DJIA: positive momentum is maintained _07/07/2016

Trading recommendations

Buy in the market. Stop-Loss 17890. Take-Profit 18000, 18100, 18225, 18370

Sell ​​Stop 17870. Stop-Loss 17950. Take-Profit 17730, 17600, 17425, 17400, 17270, 17070, 17000, 16750


Technical analysis

Since mid-February, the DJIA (Dow Jones Industrial Average) roses steadily recovering from the lows of the year near the mark of 15660 after a landslide decline in world stock markets at the beginning of the year.

By the end of April, the index completely blocked the fall and before the publication of results of the referendum in the UK in the "Black Friday" June 24 was close to the level of 18,100, which corresponded to a year ago and marks the current year highs.

On the outcome of the referendum in the UK index decline of nearly 6%, or more than 1,000 points, and in two days.

At the moment, the index Dow Jones Industrial Average back to around 17940, which corresponds approximately to the levels of the beginning of the year. The price is also above the key levels of support 17730 (EMA50 daily chart, EMA144, EMA200 on 4-hour chart), 17425 (EMA200 on the daily chart, the level of Fibonacci 100% retracement to a decrease in the current year).

With the opening of today's trading day, US stock indexes continued to develop the positive trend that began yesterday after the release of strong US PMI index of the service sector in June from the ISM, as well as the publication of reports from the last Fed meeting in June ( "minutes FOMC”). Fed officials have expressed a desire to wait for the other positive macroeconomic indicators in the United States before taking a decision on interest rates.

Indicators OsMA and Stochastic on the weekly, daily and 4-hour charts recommend long positions. On the daily chart indicators are also unfolding in long positions.

Price increases within the broad ascending channel on the weekly chart, the upper limit near the level of 18225. Near the mark 18370 are absolute maxima of 2015. In the case of the positive dynamics and the breakdown of the June high near 18100 mark is likely to achieve all-time highs in the near range of 1-2 years.

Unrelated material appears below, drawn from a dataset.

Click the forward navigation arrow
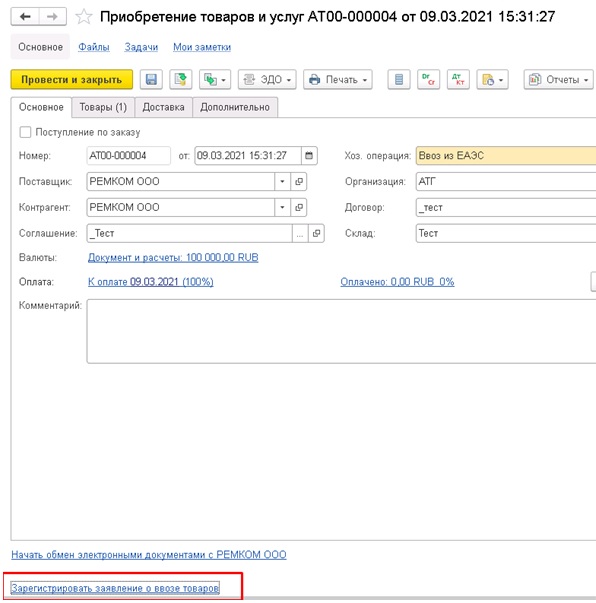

Much will depend not only on the recovery in investor risk appetite, but also from the Fed position in the US monetary policy issue. If the soft rhetoric by the Fed regarding interest rates in the US, as well as the receipt of positive economic data from the US continues, the US indices, including the index Dow Jones Industrial Average, continue to rise.

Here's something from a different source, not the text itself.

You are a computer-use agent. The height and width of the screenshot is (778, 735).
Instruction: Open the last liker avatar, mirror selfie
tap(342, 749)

The reverse scenario is breakdown of support levels 17730, 17425, and the resumption of decline within the newly formed downtrend channel on the daily chart with the lower boundary near the mark 17070 (June lows).

Support levels: 17730, 17425, 17400, 17270, 17070, 17000

Resistance Levels: 18000, 18100, 18225, 18370


Overview and Dynamics

Reduced concerns about the state of the global economy after Brexit and continued receipt of US positive macroeconomic data contribute to continued growth of US stock indices.

So, yesterday published PMI index for the non-productive sphere of the USA, presented by the Institute of Supply Management (the ISM), rose in June to the highest level since November (56.5 vs. 53.3 and 52.9 in May).

The US stock market also remained stable after the publication yesterday at 18:00 (GMT) minutes of the June meeting of the Fed, which showed differences in the leadership of the financial regulator with respect to the prospects for interest rates in the United States.

On Wednesday, the S & P500 index rose 11.18 points, or 0,5%, Nasdaq Composite - at 36.26 points, or 0.8%, while the Dow Jones Industrial Average - at 78.00 points, or 0.4%.

It seems that the impact of the results of the referendum in the UK is not felt as keenly in the United States, as in Europe and the UK.

Now, investors will closely monitor the release on Friday (12:30 GMT) on the US labor market data. According to the forecast expected a fairly high output (178, 000 new jobs created outside with / agricultural sector of the US economy), which indicates that the disappointing the May value (38 000 new jobs), the lowest since 2010, it was just a temporary deviation.

Positive NFP data indicate that the US economy is strong, despite the slow growth. And it will contribute to the further recovery of the US stock indices.

Negative NFP data will cause depreciation of the US dollar in the financial market.